En 1955, un escritor de poco más de veinte años llamado Shintaro Ishihara ganaba el Premio Akutagawa, el más prestigioso de Japón, con esta colección de relatos titulada ‘La estación del sol’. Dos décadas más tarde, otro joven autor se volvía a hacer con el mismo premio gracias una novela que debía mucho al espíritu de la obra de Ishihara. Se trataba de Ryu Murakami y la novela era la hoy en día icónica ‘Azul oscuro casi transparente’. Ambos autores retrataban a un juventud japonesa perdida en el desajuste con su época, los años 50 en el caso de ‘La estación del Sol’, los 70 en del de la novela de Murakami. Una juventud que se rebelaba contra una sociedad de rígidos códigos morales a través de la violencia, el sexo o las drogas.

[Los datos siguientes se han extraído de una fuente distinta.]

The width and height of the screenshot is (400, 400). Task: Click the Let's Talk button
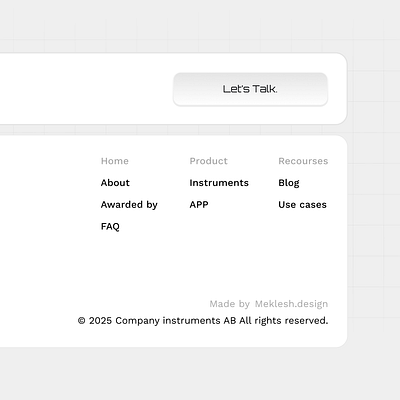250,89
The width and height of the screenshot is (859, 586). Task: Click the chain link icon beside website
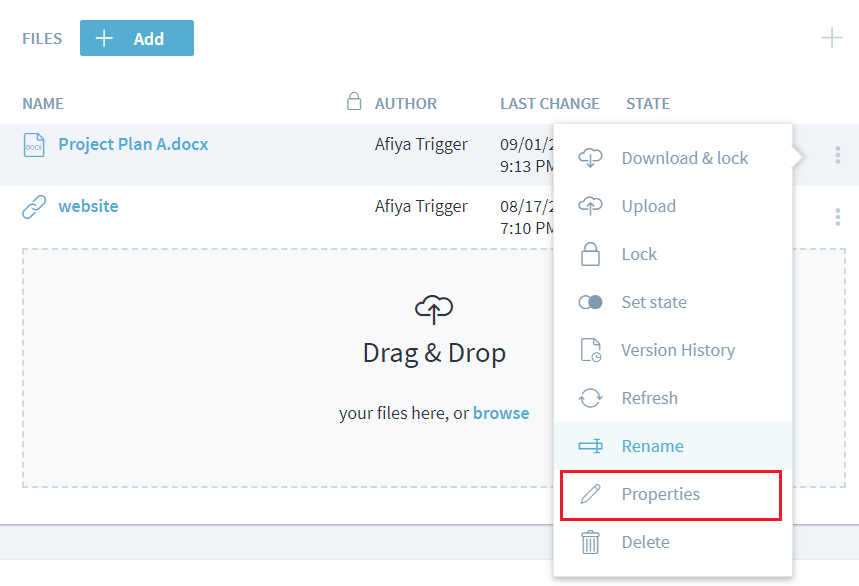coord(34,207)
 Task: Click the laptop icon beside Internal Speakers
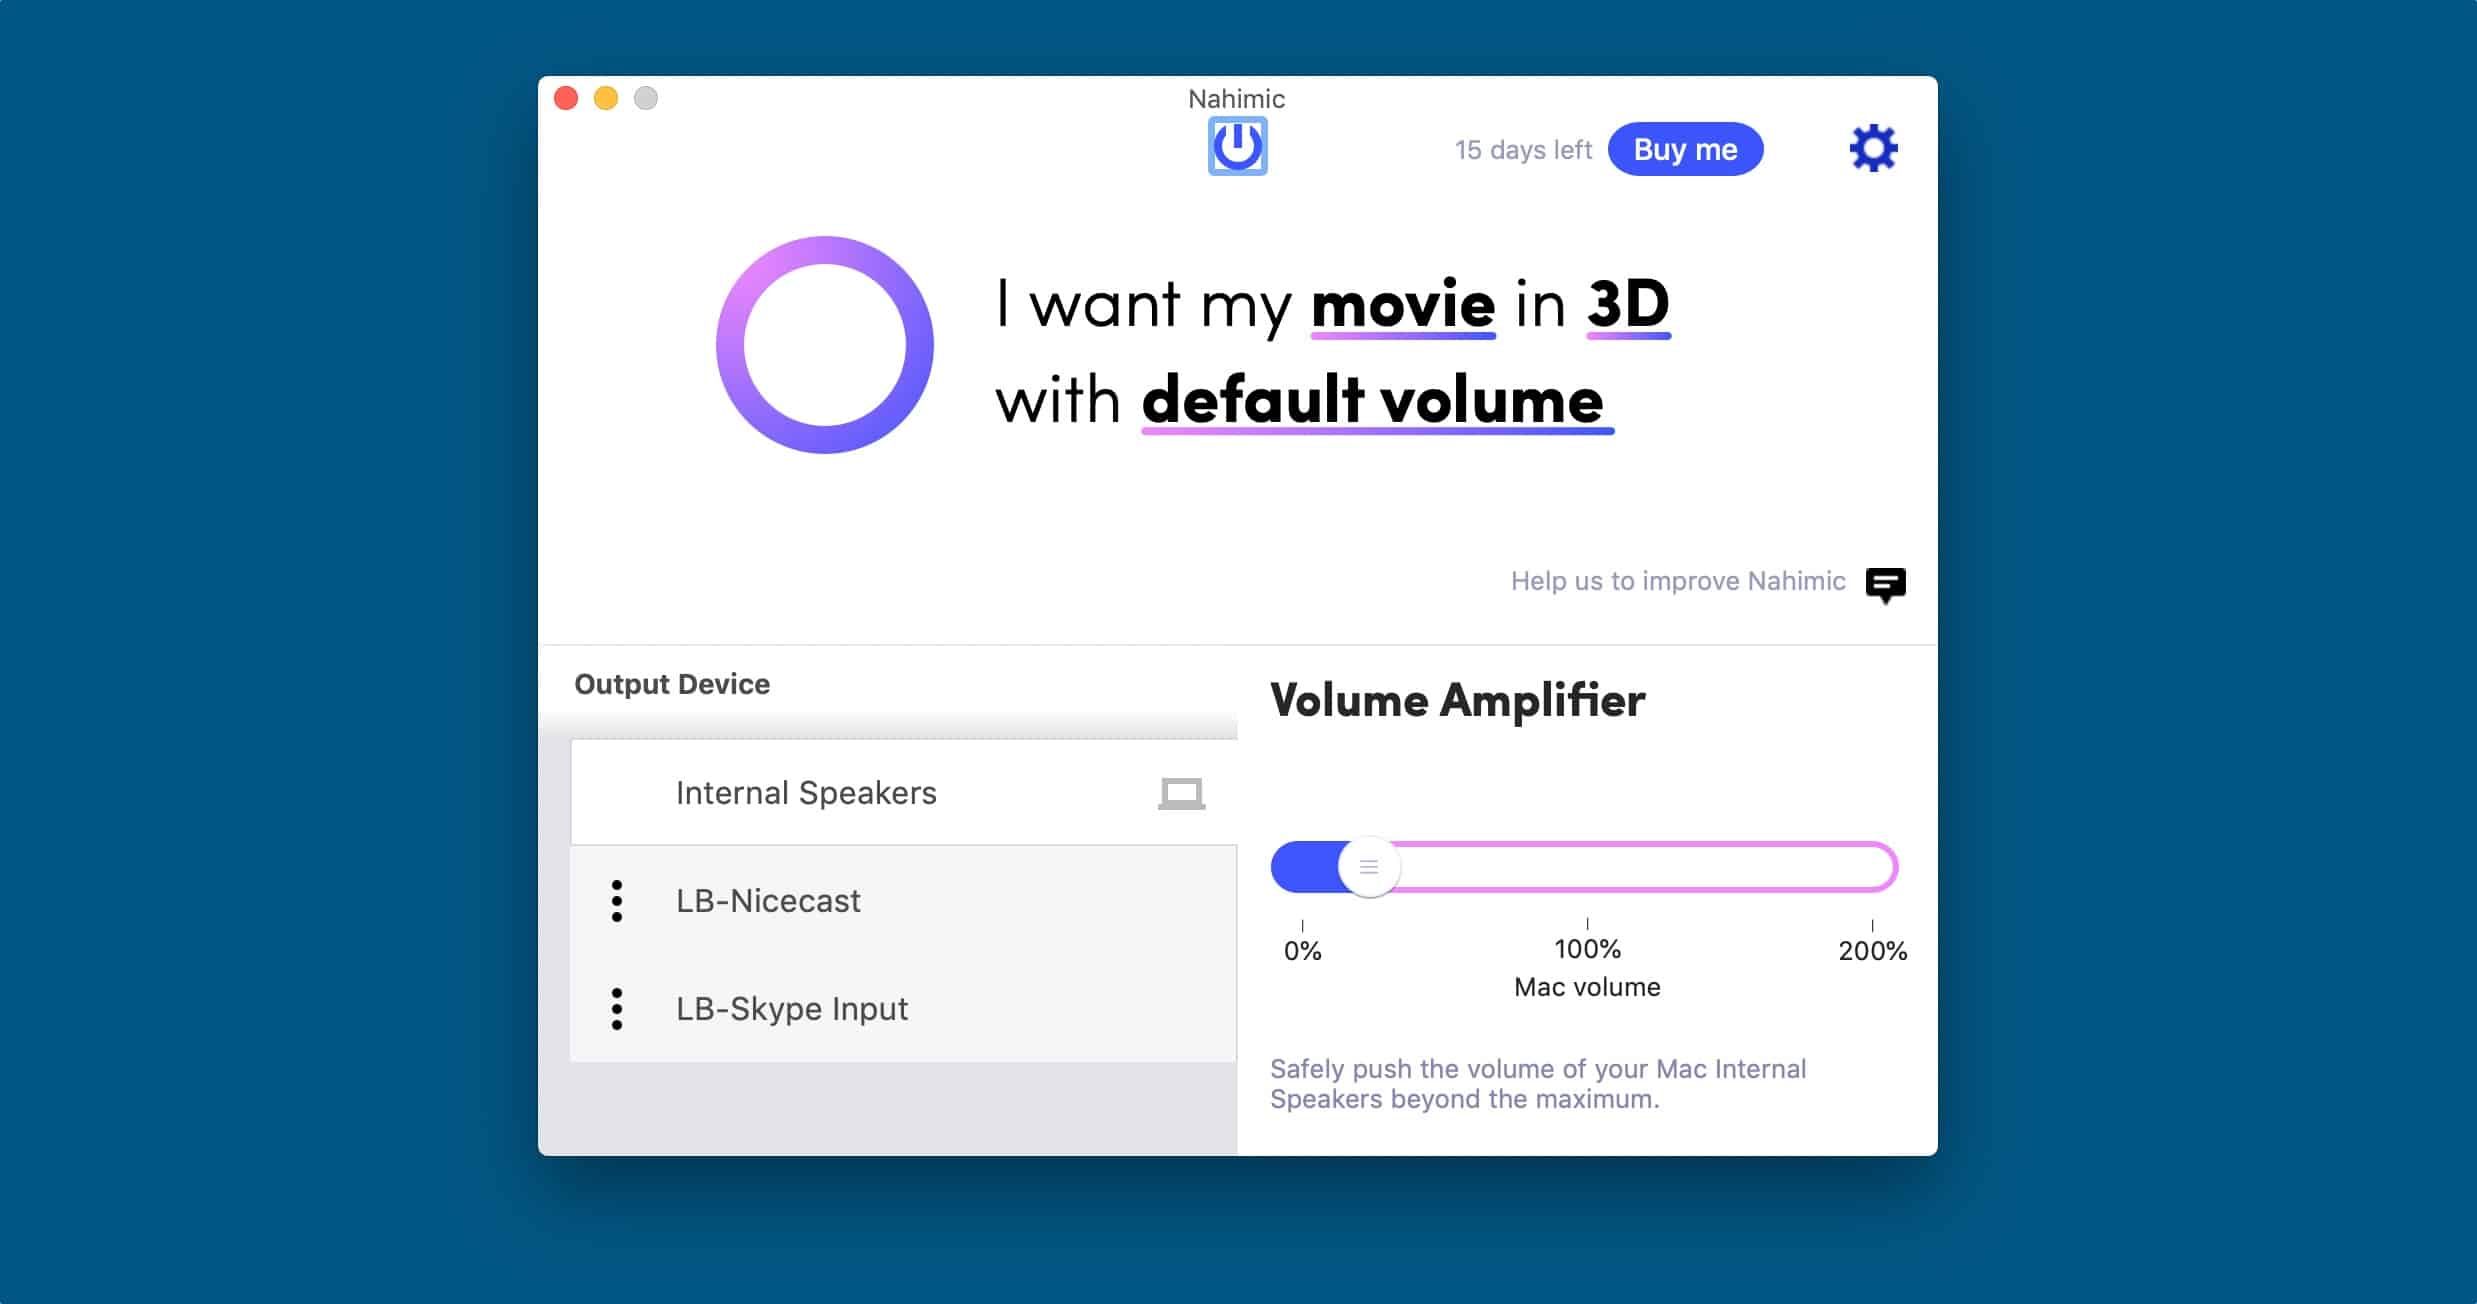coord(1181,794)
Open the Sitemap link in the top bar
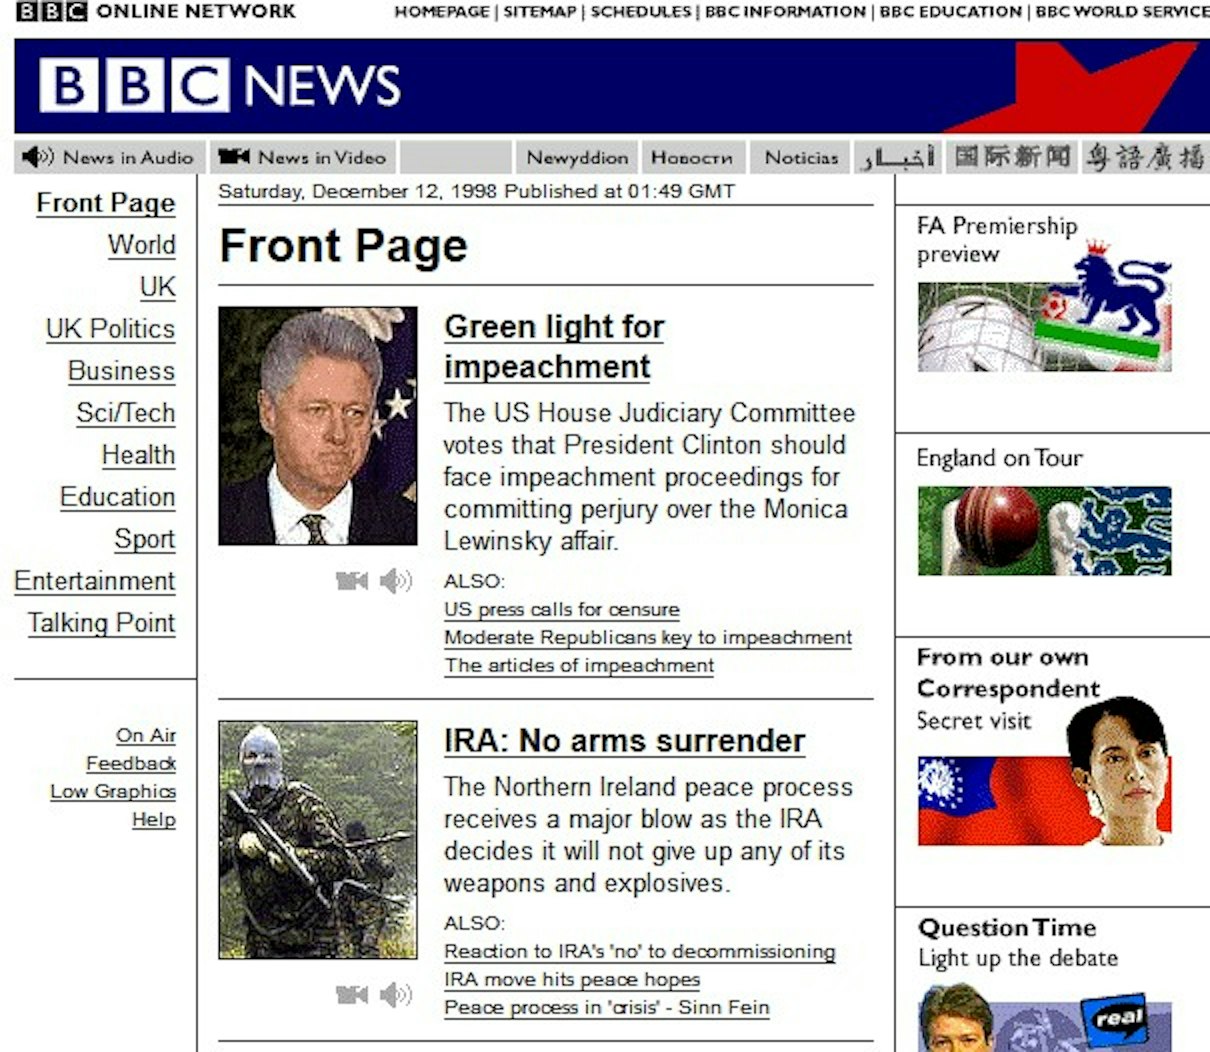The width and height of the screenshot is (1210, 1052). click(x=540, y=12)
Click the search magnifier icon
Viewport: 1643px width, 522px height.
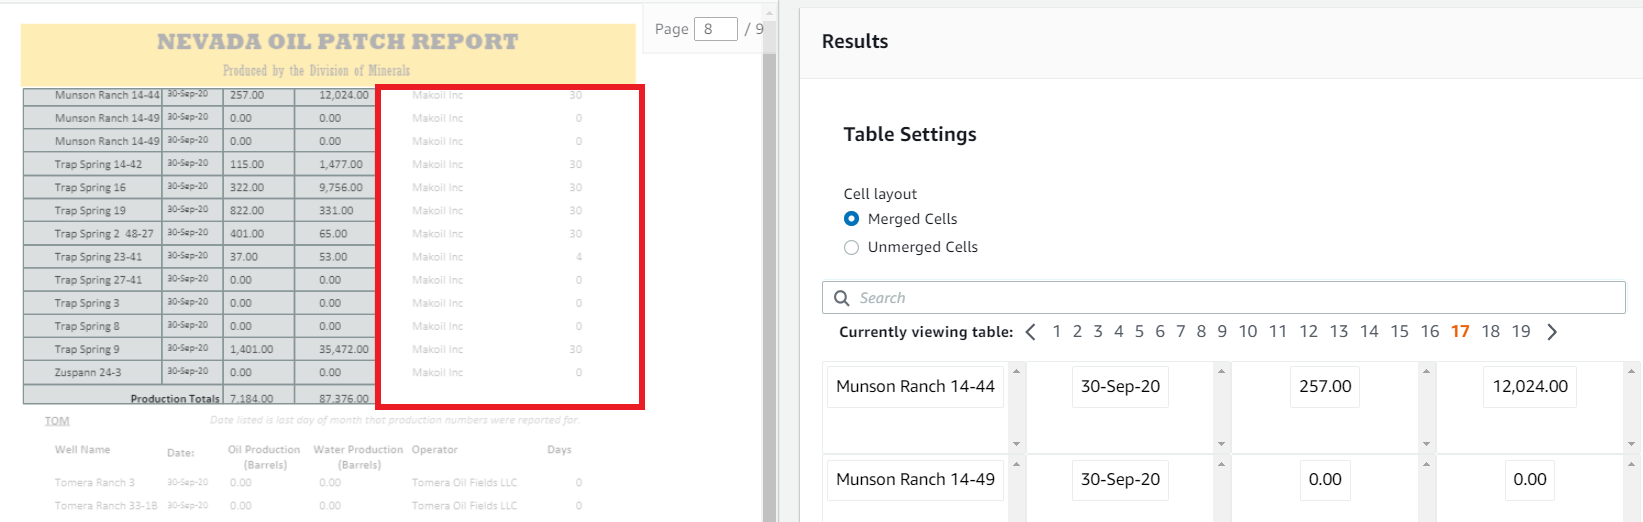point(842,298)
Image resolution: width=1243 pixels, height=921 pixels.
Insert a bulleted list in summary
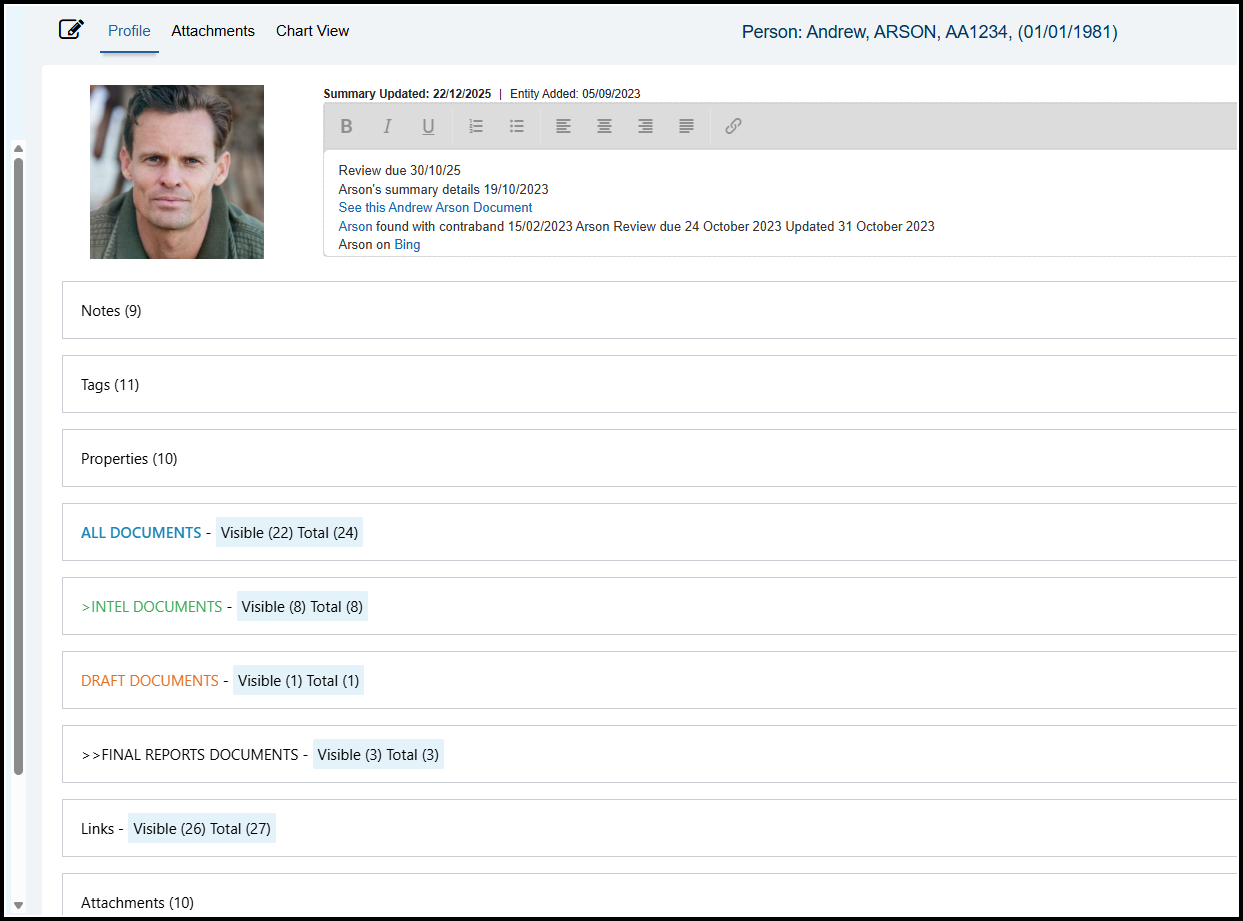tap(517, 126)
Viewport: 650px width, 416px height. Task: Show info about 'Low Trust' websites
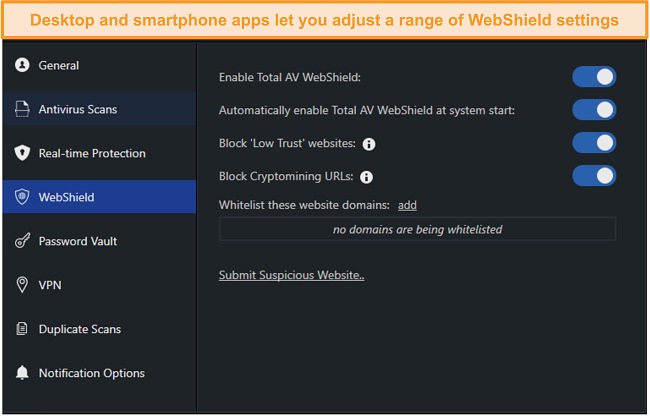[x=369, y=144]
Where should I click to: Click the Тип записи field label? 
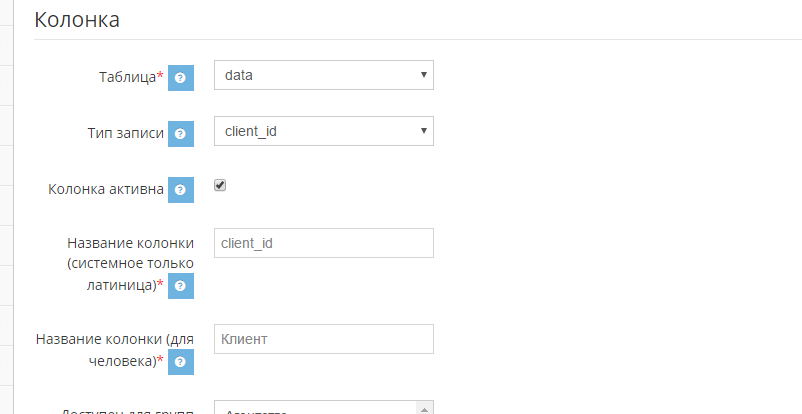[x=126, y=133]
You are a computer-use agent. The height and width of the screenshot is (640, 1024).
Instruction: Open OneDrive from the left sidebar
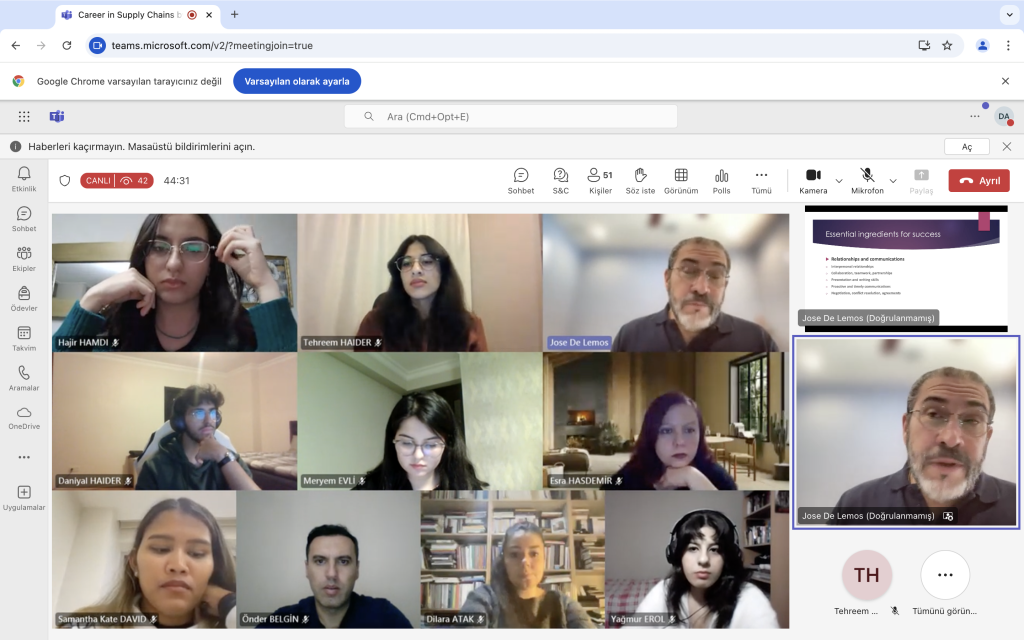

Siguiendo una senda que ya habían iniciado otros autores como Mishima (con quien Ishihara parece mimetizarse en el último de los cuatro relatos, ‘El chico y el barco’), el autor pone el foco en unos jóvenes que priorizan el impulso pasional antes que el sometimiento a los códigos sociales. Esta angry youth, en la línea con el Anthony Burgess de ‘La naranja mecánica’, prefiere elegir la brutalidad antes que no poder elegir nada. El egoísmo de los protagonistas de ‘La estación del sol’ funciona como una reafirmación del individuo frente a los códigos morales y proyecta una sombra de duda sobre la sociedad japonesa del futuro, que contaría entre sus filas dominantes con estos jóvenes criados en el desprecio al otro y la falta de remordimientos. En ese sentido, el último de los relatos, el ya mencionado ‘El chico y el barco’, funciona como contrapunto al resto del libro, demostrando que la pasión y la autodeterminación también pueden tener una vertiente comprometida y aún así igualmente trágica.

A pesar de su valentía, Ishihara no puede evitar que por momentos la moraleja sobrevuele sus historias, algo de lo que se desprendería dos décadas después Murakami en la mucho más nihilista ‘Azul oscuro casi transparente’. En cualquier caso, es un placer poder acceder a esta obra, básica para la comprensión de los cambios que atenazaron a la literatura japonesa tras la Segunda Guerra Mundial, gracias a la labor de la editorial Gallo Nero.